Must be from a naval vessel - merchant ships couldn't afford all that brass


----------



## Mad Landsman (Dec 1, 2005)

Nothing to do with ships.
It is a Harvey Frost vulcanising tool, missing a clamp.
They were used to repair car tyres back in day. It was used to heat the uncured repair rubber patch, under pressure from the missing clamping plate.
Fuel goes in the lower chamber and water in the top chamber. The spirit burner heats the water under pressure and when the required pressure is shown on the gauge then you have the correct temperature.
I have only ever used electric vulcanisers so cannot elaborate much more.


----------



## Stephen J. Card (Nov 5, 2006)

Brilliant! You are definitely at the top of class today! Well done.


----------



## Steamseadog (Apr 11, 2008)

Mad Landsman said:


> Nothing to do with ships.
> It is a Harvey Frost vulcanising tool, missing a clamp.
> They were used to repair car tyres back in day. It was used to heat the uncured repair rubber patch, under pressure from the missing clamping plate.
> Fuel goes in the lower chamber and water in the top chamber. The spirit burner heats the water under pressure and when the required pressure is shown on the gauge then you have the correct temperature.
> I have only ever used electric vulcanisers so cannot elaborate much more.

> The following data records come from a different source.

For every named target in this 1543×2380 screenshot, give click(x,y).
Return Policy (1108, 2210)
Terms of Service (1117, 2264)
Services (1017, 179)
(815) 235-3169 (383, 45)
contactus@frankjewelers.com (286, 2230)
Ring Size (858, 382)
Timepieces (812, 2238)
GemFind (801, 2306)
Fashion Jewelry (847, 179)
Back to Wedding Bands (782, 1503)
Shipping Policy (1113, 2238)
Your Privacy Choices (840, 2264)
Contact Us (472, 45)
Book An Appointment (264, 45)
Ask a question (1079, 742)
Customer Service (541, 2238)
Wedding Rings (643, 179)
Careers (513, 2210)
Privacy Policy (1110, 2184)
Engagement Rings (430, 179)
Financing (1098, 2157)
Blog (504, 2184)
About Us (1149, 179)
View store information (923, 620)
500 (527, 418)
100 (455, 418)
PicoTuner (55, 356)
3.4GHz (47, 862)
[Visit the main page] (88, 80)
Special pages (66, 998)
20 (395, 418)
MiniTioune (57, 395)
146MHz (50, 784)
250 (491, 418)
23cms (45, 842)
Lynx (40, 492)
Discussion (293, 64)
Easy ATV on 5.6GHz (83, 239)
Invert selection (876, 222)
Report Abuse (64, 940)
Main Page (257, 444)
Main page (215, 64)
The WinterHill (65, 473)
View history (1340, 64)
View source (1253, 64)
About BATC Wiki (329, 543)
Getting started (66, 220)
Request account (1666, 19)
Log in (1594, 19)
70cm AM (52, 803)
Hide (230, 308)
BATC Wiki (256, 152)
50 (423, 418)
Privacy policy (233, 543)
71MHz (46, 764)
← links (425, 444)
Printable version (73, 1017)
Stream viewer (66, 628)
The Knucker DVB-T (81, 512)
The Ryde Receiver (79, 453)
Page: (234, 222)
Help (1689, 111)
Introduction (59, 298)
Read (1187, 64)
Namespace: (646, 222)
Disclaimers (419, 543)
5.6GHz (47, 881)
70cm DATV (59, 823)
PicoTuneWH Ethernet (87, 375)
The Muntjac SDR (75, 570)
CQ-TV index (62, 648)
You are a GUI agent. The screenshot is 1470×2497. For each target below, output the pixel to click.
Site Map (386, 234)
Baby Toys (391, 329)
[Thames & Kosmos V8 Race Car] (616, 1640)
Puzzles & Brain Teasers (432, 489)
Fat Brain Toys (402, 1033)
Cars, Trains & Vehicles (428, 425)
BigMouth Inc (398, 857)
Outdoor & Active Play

Brilliant answer. Many Thanks


----------



## Mad Landsman (Dec 1, 2005)

You're welcome, happy to help.


----------



## Tim Gibbs (Apr 4, 2012)

Mad Landsman said:


> Nothing to do with ships.
> It is a Harvey Frost vulcanising tool, missing a clamp.
> They were used to repair car tyres back in day. It was used to heat the uncured repair rubber patch, under pressure from the missing clamping plate.
> Fuel goes in the lower chamber and water in the top chamber. The spirit burner heats the water under pressure and when the required pressure is shown on the gauge then you have the correct temperature.
> I have only ever used electric vulcanisers so cannot elaborate much more.


Now that is real knowledge. Specialist subject for Mastemind - tyre vulcanisers?


----------



## Mad Landsman (Dec 1, 2005)

Just had a quick look around the web and found these..


----------



## vasco (Dec 27, 2007)

Ther's always a bit leftover after reassembling.


----------



## Cay (Jun 13, 2019)

Tim Gibbs said:


> Must be from a naval vessel - merchant ships couldn't afford all that brass


Lol The older merchant ships had lots of brass on them. I sailed Engine room aboard a T2 tanker and she had plenty of brass. Now I guess if an old ? naval ship was into repairing tires it could be a ship part


----------



## Cay (Jun 13, 2019)

Tim Gibbs said:


> Must be from a naval vessel - merchant ships couldn't afford all that brass


----------



## pippin (May 13, 2008)

Brass? Even less of that actually went into our pockets as wages!


----------